雪国という別世界へ行って

時計の針が進むにつれて、藍から青へ明るく澄んでいく空。それに伴って白くなっていく景色。氷点下の世界に、寒さを覚えました。

スキー教室の初日のバスの中、雪国へと姿を変えていく車窓を見て、「いよいよ」という実感が込み上げてきたのです。

ホテルからスキー場へ。吐息のぬくもりで冷えた手を包み込みながら歩く道には、コツコツと硬く響くブーツの靴音がよく似合います。そして目の前に広がるゲレンデは一面の銀世界。とはいかず、雪原に所々芝が見える状態でした。白の中の緑というコントラストが、何ともおかしく思えたのです。

さて、スキーは、自然相手でなかなか上手くいきません。一日目全く滑れず、「今日こそは」と意気込んで挑んだ二日目。しかし、吹きつける強風に背中を押され、アイスバーンとなった雪にスキー板の自由を奪われてズルズルと転がり落ち、自然の悪戯に翻弄される自分がいました。

時に自然は、人間ではとうていできない美しい芸術を簡単に描き、人間をある種の錯覚に陥れることがあります。リフトに乗っている時、冷たく広がる雪原が、熱く乾いた砂漠に見えてしまったのです。風が砂の上のように雪の上を駆け抜けて創られる模様風紋。そして照りつける太陽。この二つが、雪原と砂漠という相反する世界を二重映しにしてしまったのです。本当に驚きました。

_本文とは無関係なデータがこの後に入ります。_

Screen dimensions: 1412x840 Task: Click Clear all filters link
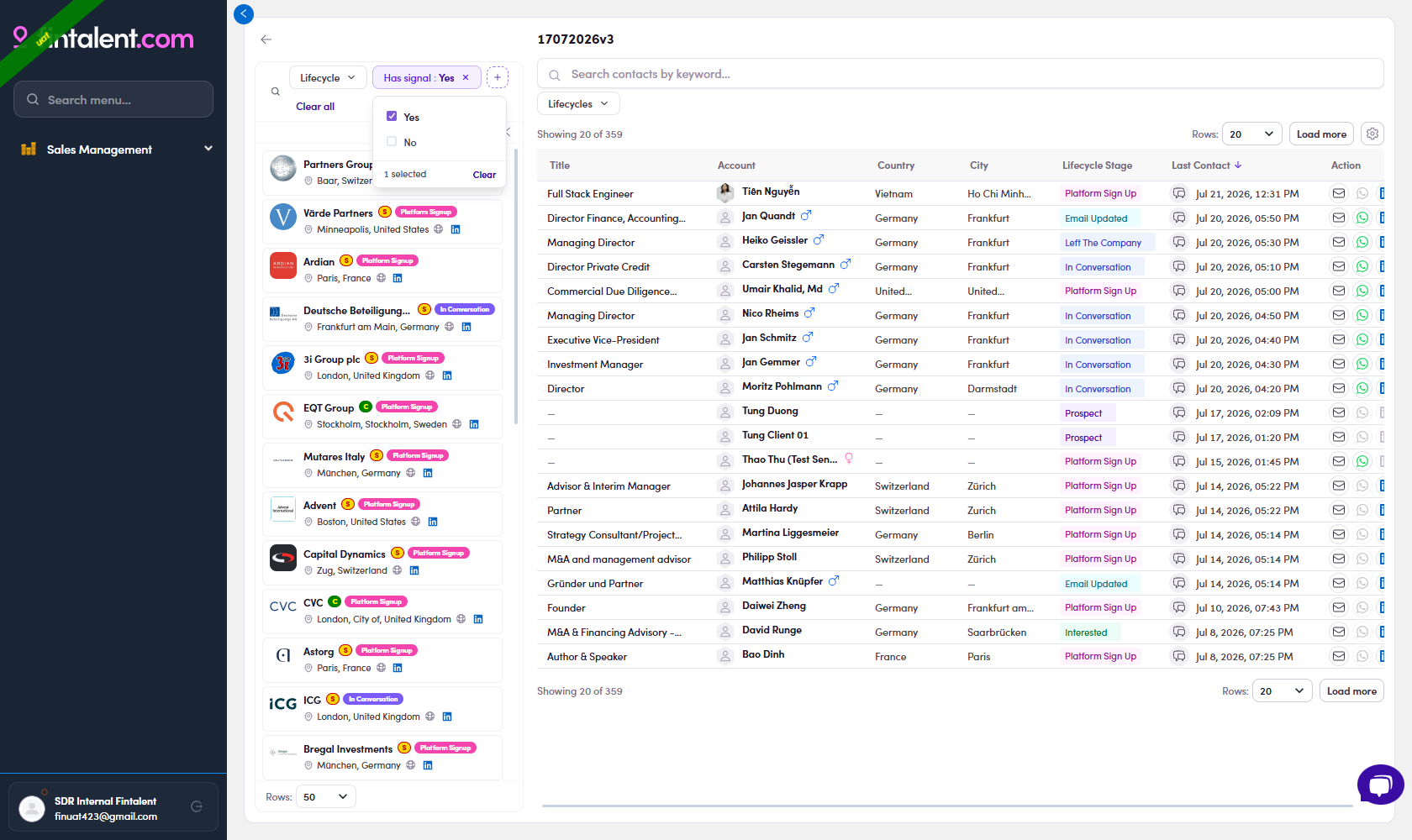point(315,107)
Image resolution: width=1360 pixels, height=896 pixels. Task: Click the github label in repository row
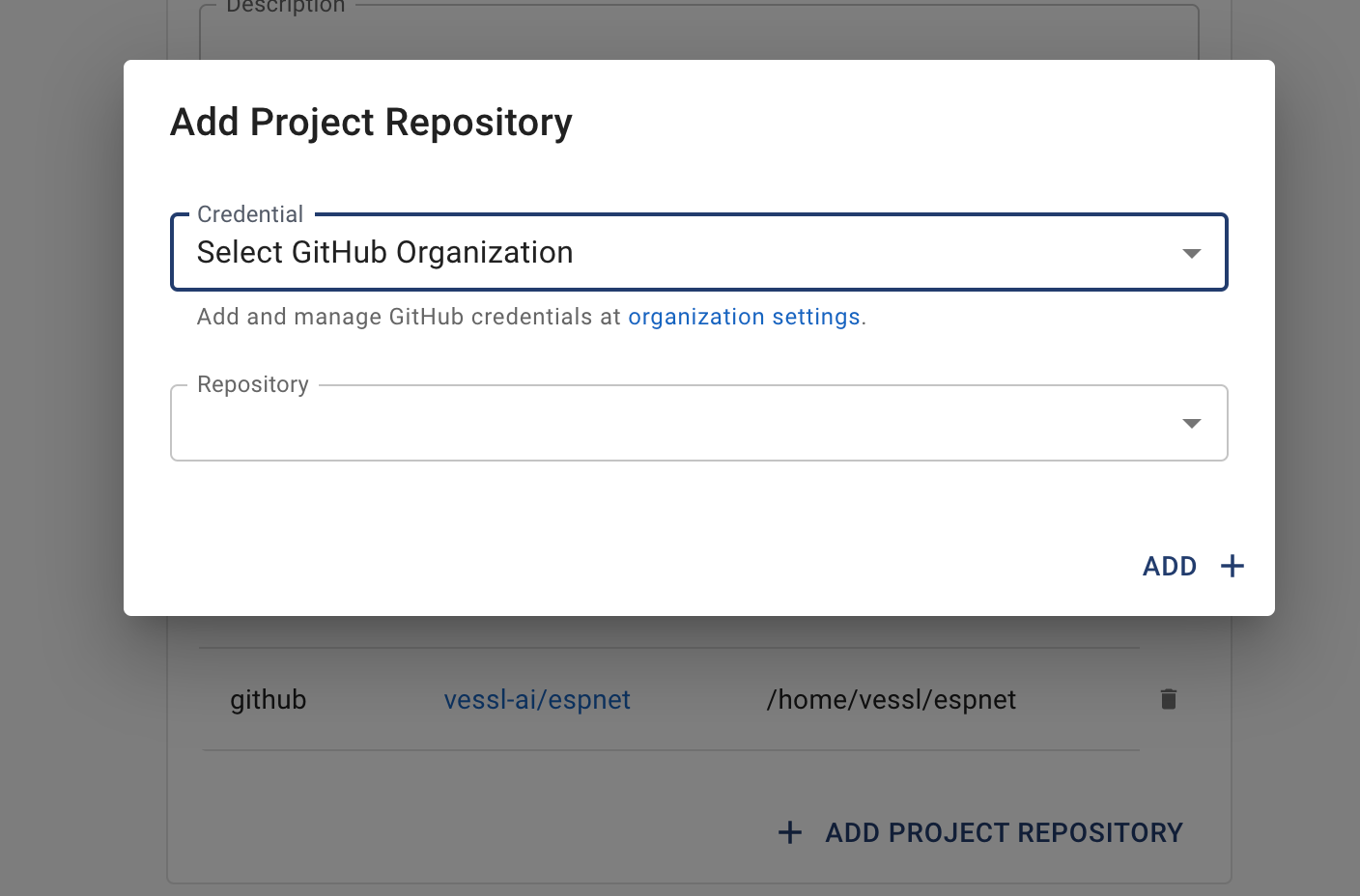click(x=268, y=700)
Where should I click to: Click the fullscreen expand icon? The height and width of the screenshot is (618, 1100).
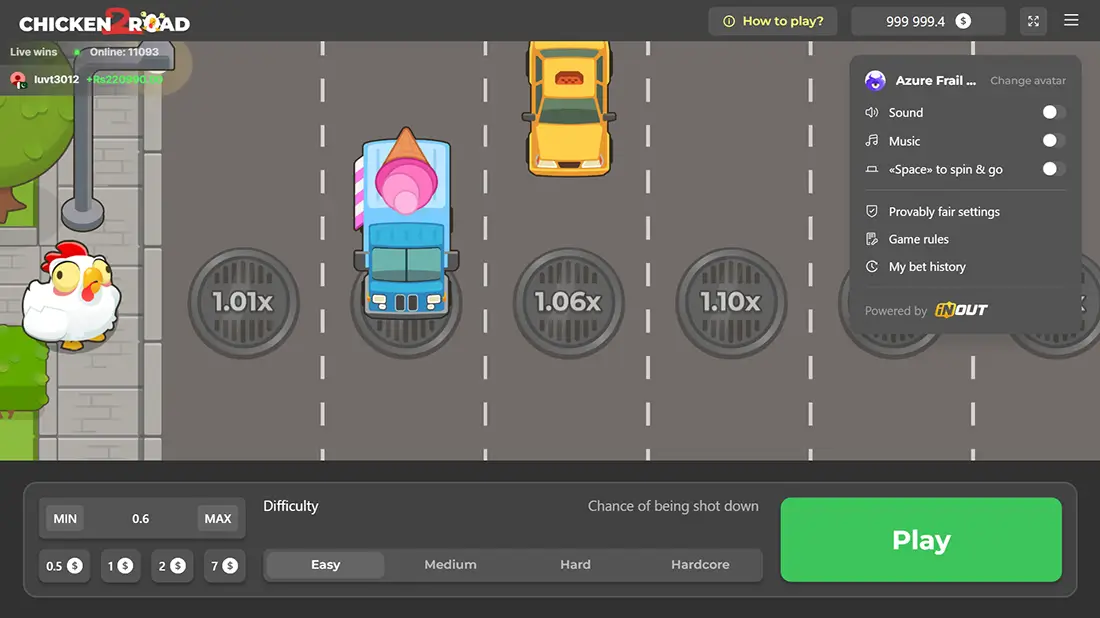click(x=1033, y=20)
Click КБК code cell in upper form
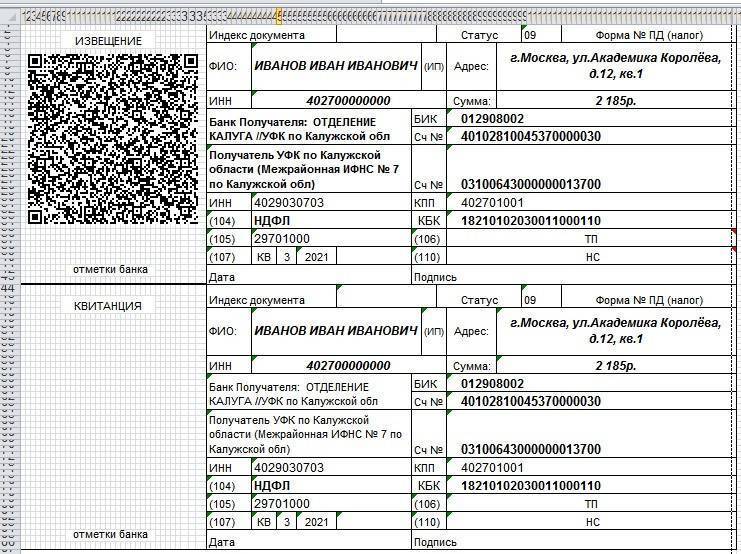The image size is (741, 554). point(530,221)

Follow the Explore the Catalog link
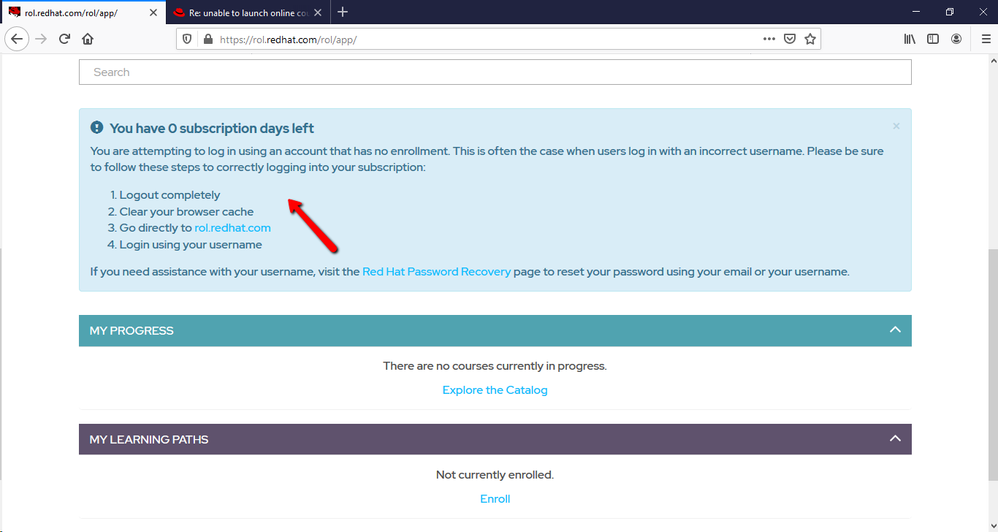pyautogui.click(x=495, y=390)
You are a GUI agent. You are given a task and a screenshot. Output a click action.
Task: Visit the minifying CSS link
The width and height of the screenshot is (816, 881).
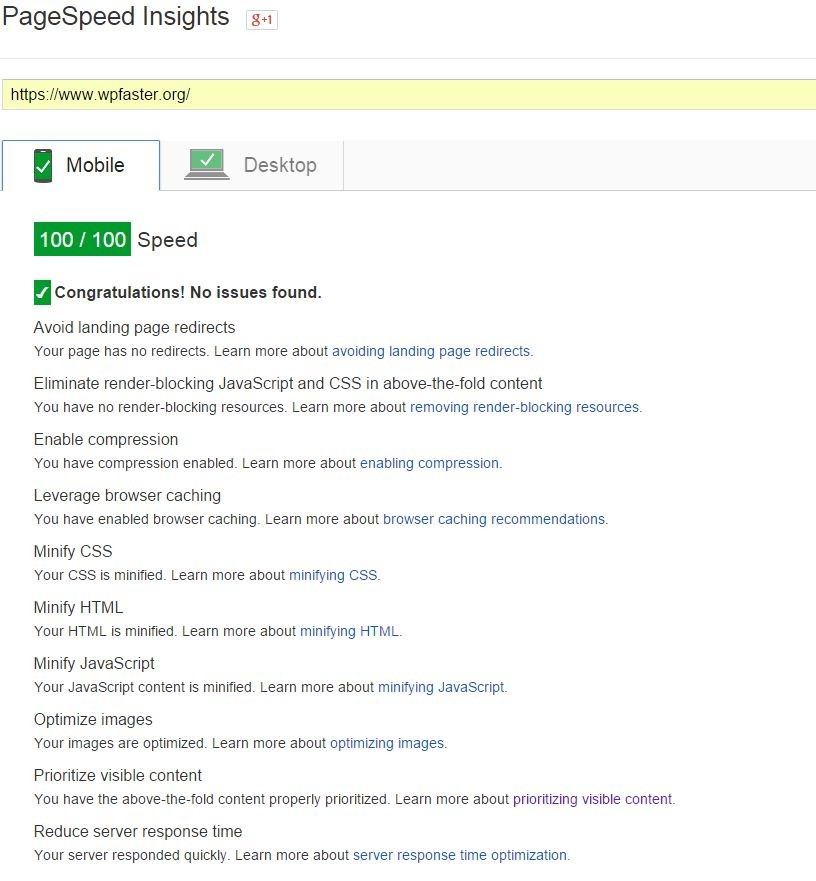(x=333, y=575)
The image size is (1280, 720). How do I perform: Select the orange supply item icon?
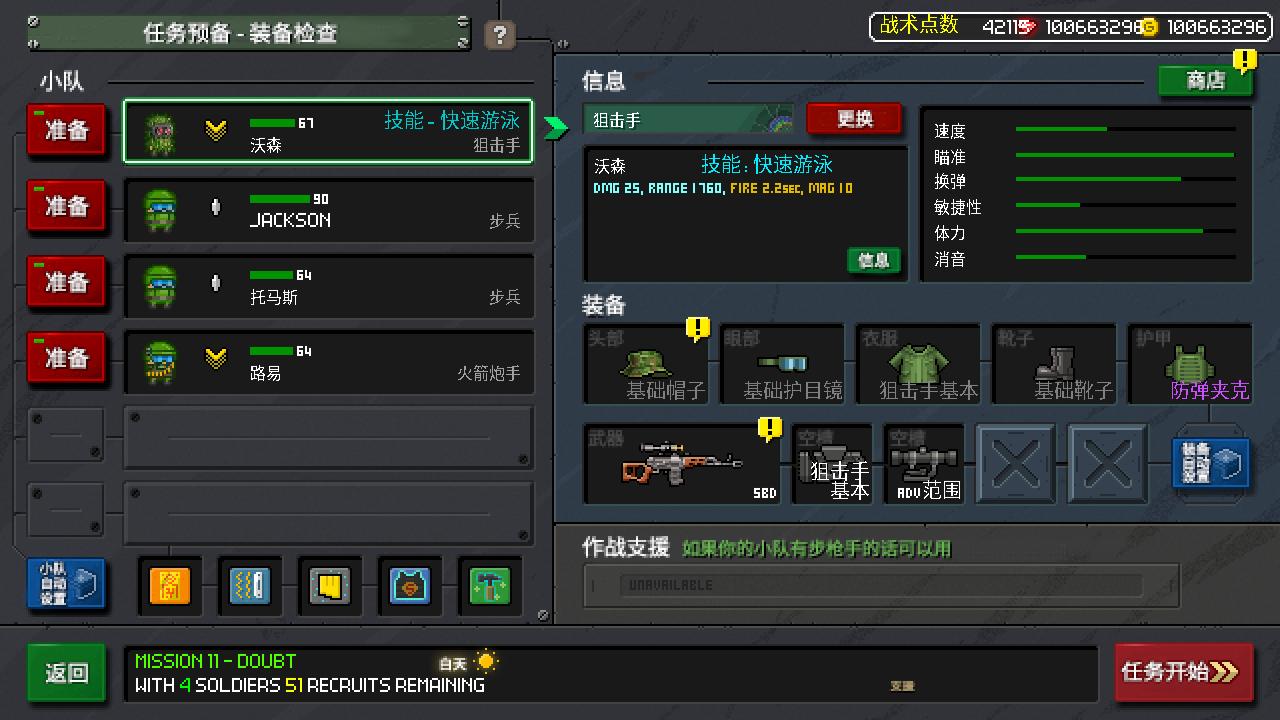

入浴の時もそうでした。シャワーのコックをひねった後、何気なく窓の外を見ると、そこにはさっきと全く同じ光景があったのです。雪が津々と降り注ぐ、それはさながらシャワーのようで、水玉と雪が窓を鏡にして映し出されているようでした。そのあまりの美しさに、思わずシャワーを流し続けてしまったほどです。

自然は、美しいだけではありません。三日目、降り積もった雪が行く手を阻む中、スキーをしました。しかし、スキー板は新雪に深く沈み、上手く滑れません。そして突然の吹雪。風の音で耳が塞がれ、周りは雪でカーテンが引かれたかのように何も見えず、方向感覚を失い、自分が何処にいるのか分からなくなってしまったのです。そしてジワジワと奪われていく体力。あの時は本当に恐かったです。それと同時に、昨日まであれほど美しかった自然に、急に裏切られた気がして悔しかったです。

三日間、スキーも楽しかったのですが、それ以上に自然の美しさ、恐さに一番感動しました。

雪国という別世界では、自然は姿を変えやすく、だからこそ美しいのかもしれません。ただ一つ、雪国に酔うには、三日間という時間は、あまりに短すぎました。